IM proteins normally constitute <1% of total chloroplast protein, raising the question of the effects of atTic40-His overexpression on the IM. To investigate this in more detail, we examined chloroplast ultrastructure in untransformed and transgenic lines by transmission electron microscopy (FIG. 6). Wild type chloroplasts exhibit typical envelope morphology containing tightly apposed outer and inner envelope membranes with roughly equivalent surface areas (FIG. 6, wild type). In contrast, chloroplasts from both transgenic lines exhibit a massive expansion of the inner envelope (FIGS. 6, TC59 and TC42). The membrane appears to invaginate and form stacks or whorls underneath the outer membrane.

The shape transgenic chloroplasts is altered due to such invaginations compared with the lens-shaped organelles observed in untransformed chloroplasts. Consistent with IM proliferation, the expression levels of other endogenous inner membrane proteins in line TC59 were significantly up regulated. IEP37 and the triose phosphate-phosphate translocator were upregulated ˜10 fold compared to untransformed plants as estimated by semi-quantitative immunoblotting (FIG. 6B). The levels of the outer envelope membrane marker, Toc159, and two stromal markers, hsp93 and cpn60 were not significantly different in transgenic and 13 control plants (FIG. 6B). Likewise, the thylakoid proteins, LHCP and OE23, appeared to be unchanged (FIG. 6B). Taken together, these data confirm that the IM specifically proliferates in response to overexpression of atTic40-His. The response includes the up regulation of other nucleus-encoded IM proteins, suggesting that IM proliferation involves a coordinated increase in the both lipid and protein components to provide increased membrane surface area to compensate for increased levels of atTic40.

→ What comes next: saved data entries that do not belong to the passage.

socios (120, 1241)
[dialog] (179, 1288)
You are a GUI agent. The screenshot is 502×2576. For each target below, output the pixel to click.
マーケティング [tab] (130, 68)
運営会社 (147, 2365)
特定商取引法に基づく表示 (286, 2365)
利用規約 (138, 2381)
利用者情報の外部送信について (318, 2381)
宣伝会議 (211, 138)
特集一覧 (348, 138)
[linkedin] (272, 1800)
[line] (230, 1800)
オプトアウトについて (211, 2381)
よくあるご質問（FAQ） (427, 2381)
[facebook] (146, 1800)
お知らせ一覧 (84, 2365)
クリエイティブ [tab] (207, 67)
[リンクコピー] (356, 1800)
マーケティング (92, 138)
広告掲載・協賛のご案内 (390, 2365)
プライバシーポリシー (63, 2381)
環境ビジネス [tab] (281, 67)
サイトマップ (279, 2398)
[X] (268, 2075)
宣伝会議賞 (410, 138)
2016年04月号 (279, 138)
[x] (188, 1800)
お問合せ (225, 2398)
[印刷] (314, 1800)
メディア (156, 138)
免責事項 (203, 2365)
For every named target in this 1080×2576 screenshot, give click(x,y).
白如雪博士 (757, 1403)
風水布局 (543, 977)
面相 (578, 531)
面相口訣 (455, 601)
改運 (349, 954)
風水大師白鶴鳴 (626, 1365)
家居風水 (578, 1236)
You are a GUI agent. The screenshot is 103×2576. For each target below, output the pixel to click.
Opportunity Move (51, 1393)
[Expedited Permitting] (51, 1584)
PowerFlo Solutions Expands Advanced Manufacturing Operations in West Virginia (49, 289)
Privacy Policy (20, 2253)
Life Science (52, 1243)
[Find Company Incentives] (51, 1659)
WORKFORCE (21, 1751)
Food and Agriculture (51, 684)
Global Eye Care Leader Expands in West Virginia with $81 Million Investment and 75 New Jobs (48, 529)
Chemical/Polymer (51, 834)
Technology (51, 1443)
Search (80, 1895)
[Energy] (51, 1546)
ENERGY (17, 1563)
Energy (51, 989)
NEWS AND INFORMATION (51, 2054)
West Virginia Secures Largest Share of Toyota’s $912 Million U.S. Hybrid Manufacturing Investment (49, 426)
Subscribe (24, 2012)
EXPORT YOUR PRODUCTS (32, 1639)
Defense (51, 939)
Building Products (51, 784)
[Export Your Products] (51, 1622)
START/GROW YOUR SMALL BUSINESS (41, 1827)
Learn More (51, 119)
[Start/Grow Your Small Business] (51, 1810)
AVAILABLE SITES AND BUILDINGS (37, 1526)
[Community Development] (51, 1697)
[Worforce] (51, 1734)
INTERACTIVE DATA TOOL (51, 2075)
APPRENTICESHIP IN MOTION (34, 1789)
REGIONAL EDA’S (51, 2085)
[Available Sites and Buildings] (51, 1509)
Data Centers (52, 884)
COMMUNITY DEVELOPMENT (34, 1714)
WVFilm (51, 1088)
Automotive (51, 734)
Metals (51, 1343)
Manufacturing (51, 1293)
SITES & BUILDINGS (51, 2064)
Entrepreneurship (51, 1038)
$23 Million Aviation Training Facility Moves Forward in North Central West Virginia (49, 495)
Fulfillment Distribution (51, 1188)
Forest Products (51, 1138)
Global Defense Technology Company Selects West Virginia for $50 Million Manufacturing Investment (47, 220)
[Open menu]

Discussion Related to Examples 1-5

The results of the foregoing examples provide definitive evidence for the existence of a post-import pathway for the targeting of nucleus-encoded proteins to the IM. Transfer of the gene encoding pre-atTic40-His to the plastid genome resulted in high level expression of the protein in the chloroplast stroma. Remarkably, pre-atTic40 was efficiently and properly inserted into the IM from its site of synthesis in the stroma, demonstrating that insertion of this class of proteins can occur independent of the protein import process. The molecular machinery mediating the post import pathway remains to be identified, but our results demonstrate the existence of a unique targeting pathway from the chloroplast stroma that is distinct from the conservative thylakoid protein targeting systems.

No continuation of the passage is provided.